About this task:
Each record below must come back exactly as written; its pictures must not.

Source data: Begin

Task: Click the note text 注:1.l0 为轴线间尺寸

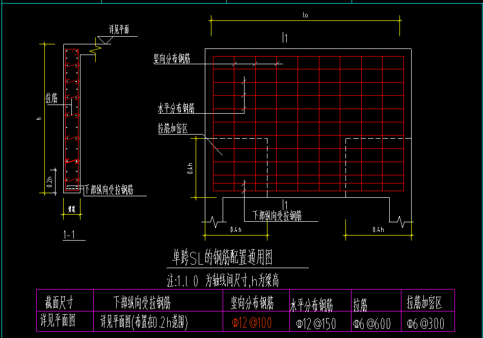Action: coord(223,281)
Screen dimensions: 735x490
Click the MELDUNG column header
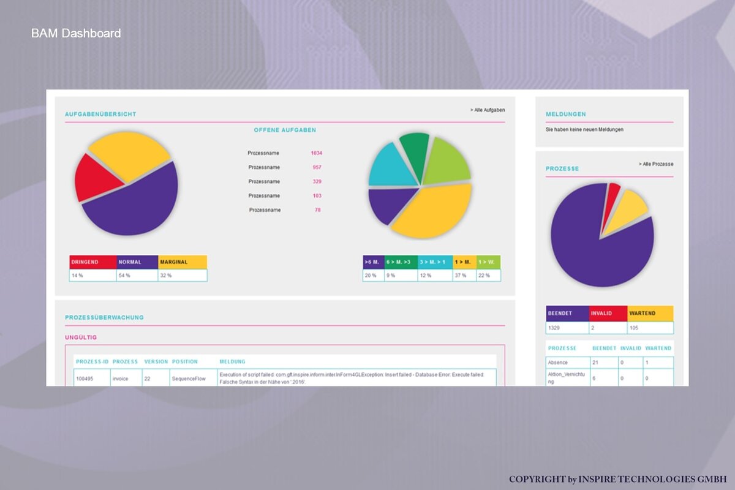(x=232, y=361)
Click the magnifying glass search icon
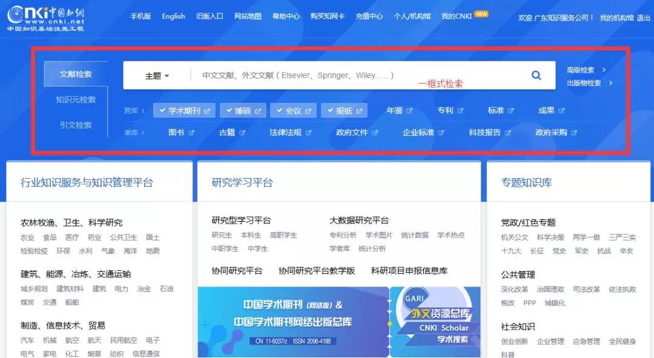 coord(536,76)
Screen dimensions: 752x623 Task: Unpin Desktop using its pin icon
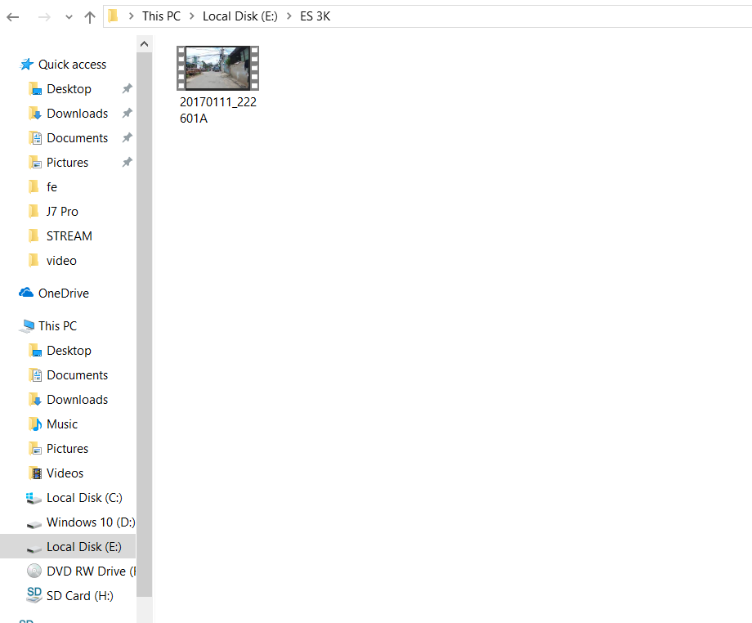[127, 89]
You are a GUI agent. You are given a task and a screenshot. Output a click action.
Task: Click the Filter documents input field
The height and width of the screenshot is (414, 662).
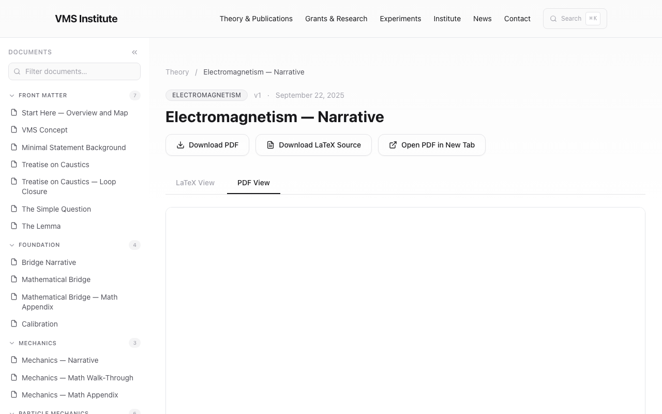[74, 71]
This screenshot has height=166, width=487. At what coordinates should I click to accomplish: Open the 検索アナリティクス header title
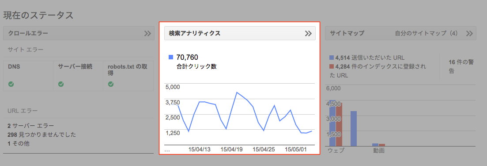point(194,33)
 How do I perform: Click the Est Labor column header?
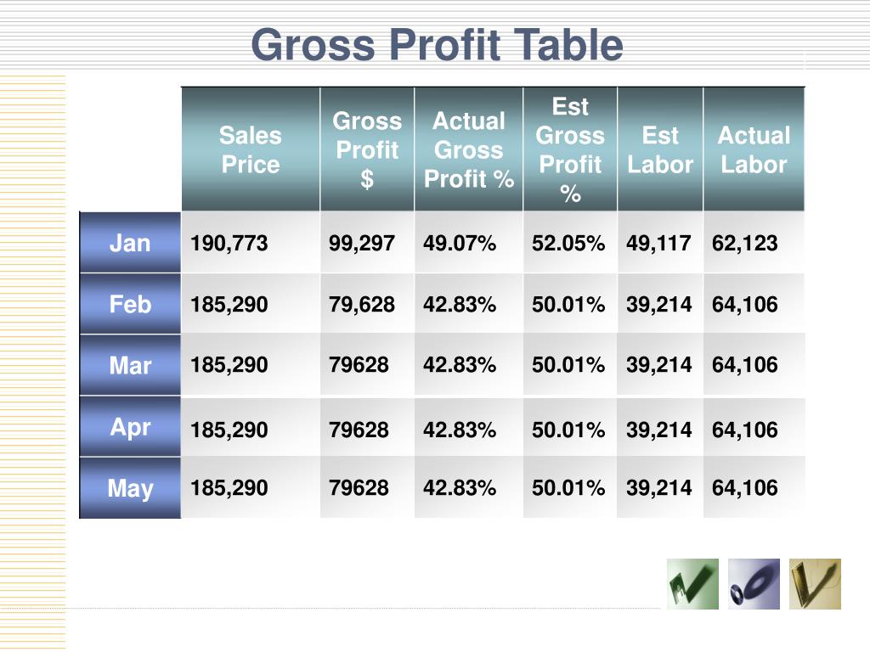[660, 149]
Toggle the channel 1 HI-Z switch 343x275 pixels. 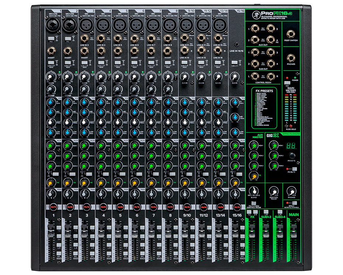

Source data: End

Exercise output:
Task: Click the note text 注:1.l0 为轴线间尺寸

Action: coord(223,281)
Screen dimensions: 735x490
Click the MELDUNG column header
(x=232, y=361)
Click the magnifying glass search icon
 coord(536,76)
Screen dimensions: 752x623 Task: Unpin Desktop using its pin icon
[127, 89]
You are a GUI agent. You are given a task and a screenshot. Output a click action.
Task: Click the Filter documents input field
The height and width of the screenshot is (414, 662).
[74, 71]
This screenshot has height=166, width=487. At what coordinates should I click to accomplish: Open the 検索アナリティクス header title
point(194,33)
 How do I perform: Click the Est Labor column header?
[660, 149]
Toggle the channel 1 HI-Z switch 343x275 pixels. 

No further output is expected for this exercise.